Enhancement of the angiogenic differentiation in the periodontal ligament stem cells using fibroblast growth factor 2 and photobiomodulation: An in vitro investigation.

Abstract

This study aims to evaluate and compare the effect of fibroblastic growth factor 2 (FGF-2) and photobiomodulation, solely or in combination, in angiogenic differentiation of human periodontal ligament stem cells (hPDLSCs). The study comprises the following groups: control group (hPDLSCs only), FGF-2 (50 ng/mL) group, two photobiomodulation groups with a 4 J/cm² energy density of 808 nm diode laser (1-Session or 2-Session), and two groups with the combination of each 1-Session or 2-Session photobiomodulation with FGF-2 (50 ng/mL).
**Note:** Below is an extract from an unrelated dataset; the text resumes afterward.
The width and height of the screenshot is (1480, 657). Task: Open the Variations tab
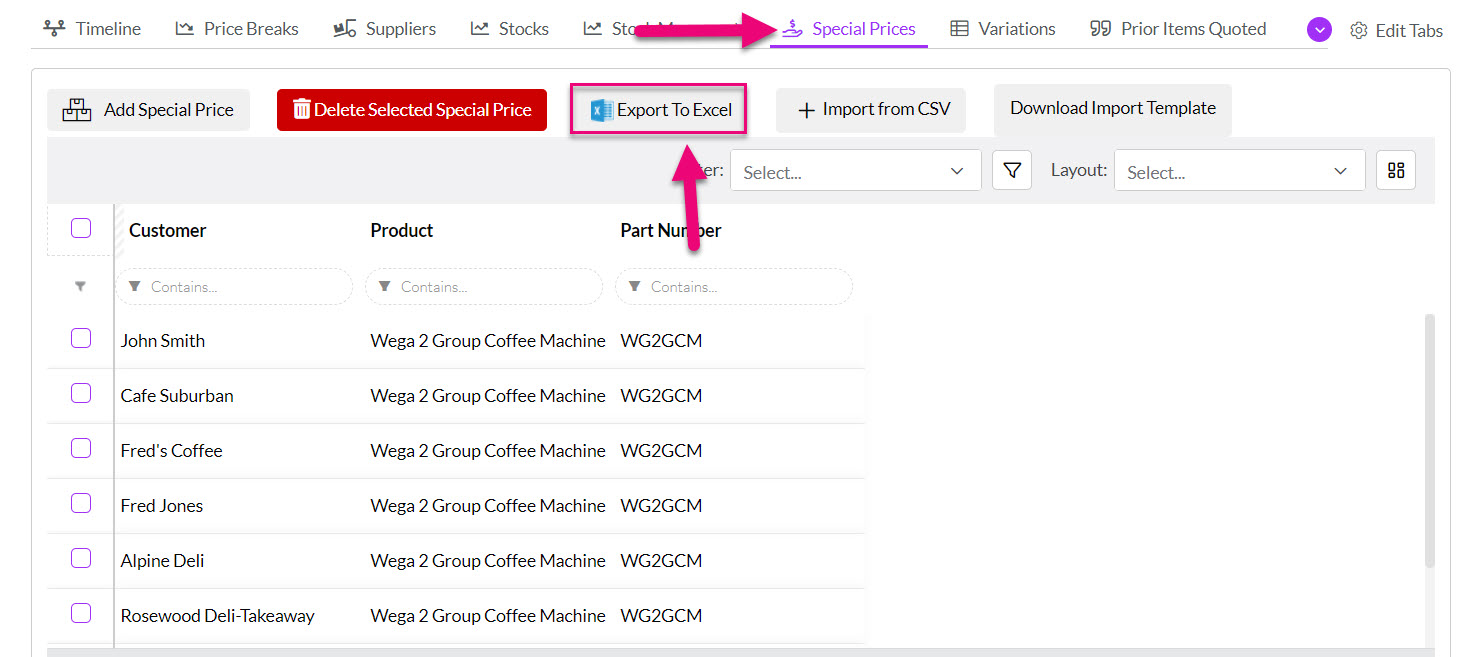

The 4',6-diamidino-2-phenylindole (DAPI) staining, and Methyl Thiazolyl Tetrazolium (MTT) assay were undertaken on days 2, 4, and 6. Quantitative Real-time Polymerase Chain Reaction (RT-qPCR) analysis on days 2, 4, 6, 8, and 11 was conducted to investigate VEGF-A and ANG-I genes. Coherently, the results of the DAPI and MTT showed the Laser (2-Session) group had higher cell viability than others on day 6. All groups demonstrated a growth pattern in the expression of VEGF-A and ANG-I from day 2 to 8 and, afterward, a significant downgrowth to day 11 (p < 0.05). The most amounts of expression of VEGF-A and ANG-I on day 8 were seen in the Laser (2-Session) group. Two-time application of photobiomodulation using a diode laser with 808 nm wavelength after 2 and 4 days of cell seeding can be associated with higher cell viability and angiogenic differentiation of hPDLSCs compared to the one-time application of photobiomodulation and administration of FGF-2.